There are several ways of doing this, we will use `urllib`. Check [docs](https://docs.python.org/3/howto/urllib2.html) to learn more.

In [1]:
# We are going to query file directly using python code. 
# There are several ways of doing this, we will use urllib
from urllib.request import urlretrieve

# Go to "https://files.pushshift.io/reddit/comments/" all comment files are listed. 
# A url for comment file can be obtained by appending filename to the main url. For example, 
# Reddit comment file for Feb 2006 - https://files.pushshift.io/reddit/comments/RC_2006-02.bz2

# Retreive the file using the comment file url 
urlretrieve('https://files.pushshift.io/reddit/comments/RC_2006-02.bz2', filename='./example_reddit_comments.bz2')
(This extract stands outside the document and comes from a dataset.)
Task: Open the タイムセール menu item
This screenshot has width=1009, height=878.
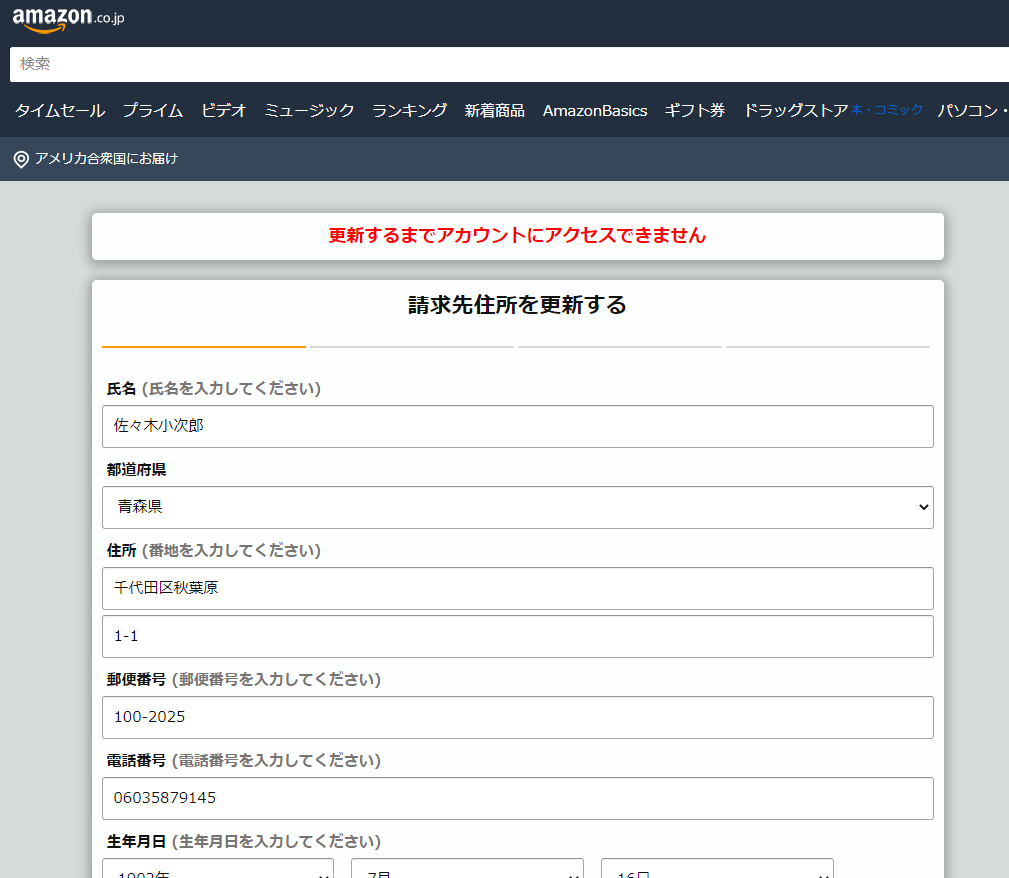Action: coord(60,111)
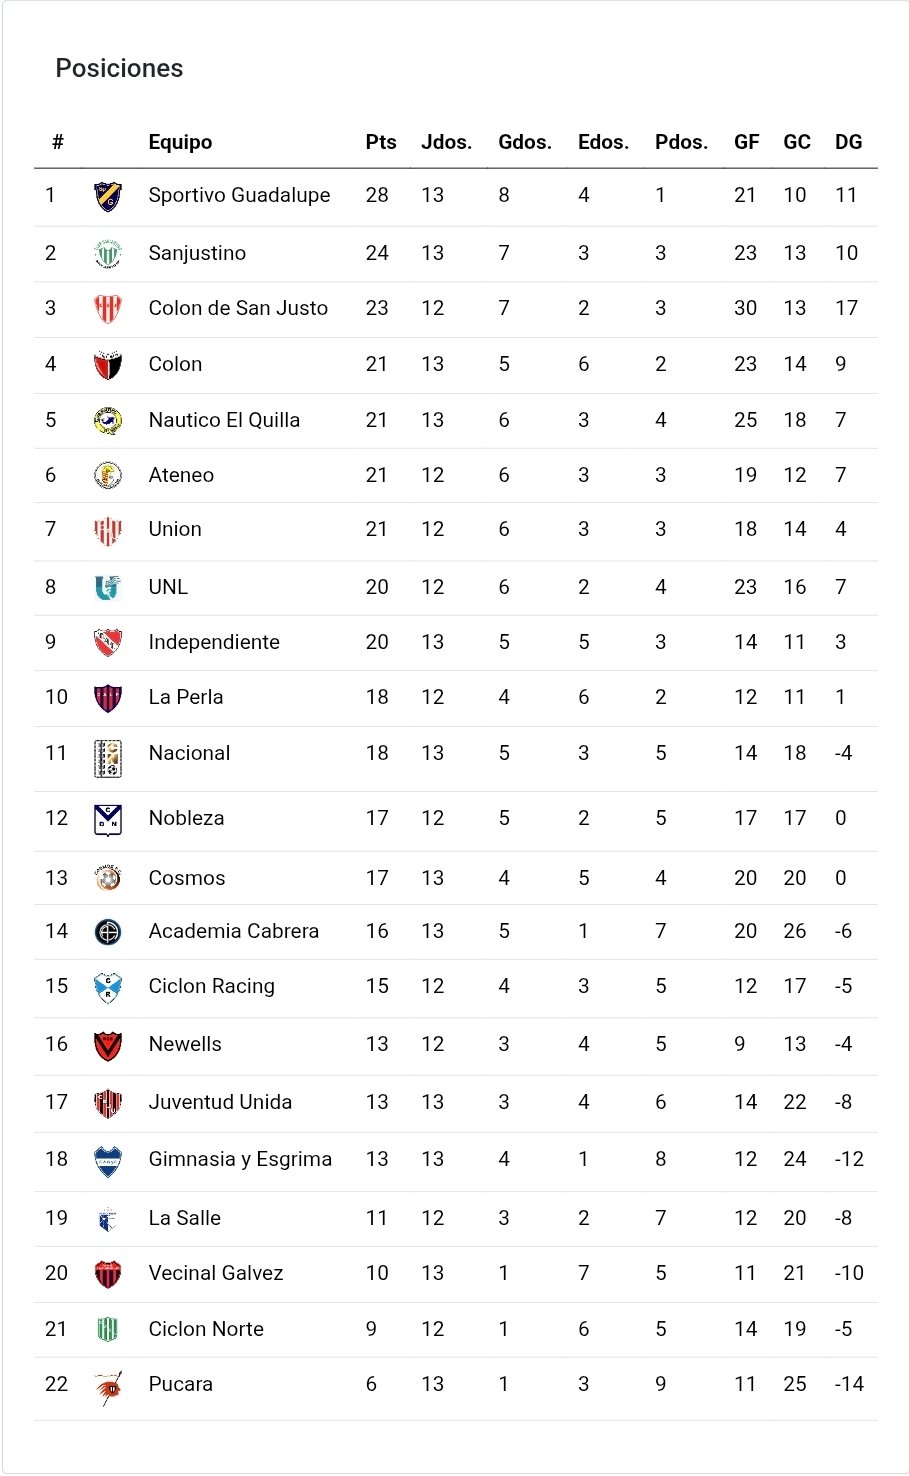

# Check if there is 'example_reddit_comments.bz2' in your current dictionary

('./example_reddit_comments.bz2', <http.client.HTTPMessage at 0x7ff27854cc40>)

### Parsing "bz2" format file 

In [2]:
# We will need python bz2 and json module
import bz2, json

counter = 0
# read first 5 lines as json object and print. then stop
with bz2.BZ2File('./example_reddit_comments.bz2', "r") as fp:
    for line in fp:
        counter = counter +1
        if counter < 5:
            job = json.loads(line)
            print( job)
            print 
        else:
            break

{'created_utc': 1138752114, 'author_flair_css_class': None, 'score': 0, 'ups': 0, 'subreddit': 'reddit.com', 'stickied': False, 'link_id': 't3_15xh', 'subreddit_id': 't5_6', 'body': 'THAN the title suggests.  Whoops.', 'controversiality': 1, 'retrieved_on': 1473820870, 'distinguished': None, 'gilded': 0, 'id': 'c166b', 'edited': False, 'parent_id': 't3_15xh', 'author': 'gmcg', 'author_flair_text': None}
{'author_flair_text': None, 'author': 'joshuaknox', 'id': 'c166d', 'parent_id': 't3_15tx', 'edited': False, 'gilded': 0, 'retrieved_on': 1473820870, 'distinguished': None, 'controversiality': 0, 'body': "Thank you, willis3000.  This seems to be bunk:  self-discipline doesn't standard-deviation out well.  How do you measure it?   It, unlike IQ, is highly subjective, and non-controversial.  \r\n\r\nPerhaps more importantly, a two year study of eighth graders is just crap.   If they check back in in twenty years or so, this would perhaps have a shred of validity, but not a heck of a lot ha

### handling json 
Each entry in the file is a json field that can be parsed separately
Reading through the json [docs](https://docs.python.org/3/library/json.html) will be useful here. Check `json.dump` and `json.load`

In [3]:
# You can see 5 dictionary like lines printed above. 
# Each of the lines is a json field that can be parsed separately

# Read lines as json and print subreddit, author name, ups and score separately
counter =0
with bz2.BZ2File('./example_reddit_comments.bz2', "r") as fp:
    for line in fp:
        counter = counter +1
        if counter < 5:
            job = json.loads(line)
            print( "subreddit", job['subreddit'])
            print( "author", job['author'])
            print( "upvotes", job['ups'])
            print( "score", job['score'])
            print 
        else:
            break

subreddit reddit.com
author gmcg
upvotes 0
score 0
subreddit reddit.com
author joshuaknox
upvotes 2
score 2
subreddit reddit.com
author rah
upvotes -6
score -6
subreddit reddit.com
author rah
upvotes -4
score -4


**Note**: Many of these files are huge!! But will have very useful data for your projects

### Using pushshift.io

The PSAW library (different from the `praw` library!) lets you access this data resource as well: [PushShift.io API Wrapper](https://github.com/dmarx/psaw)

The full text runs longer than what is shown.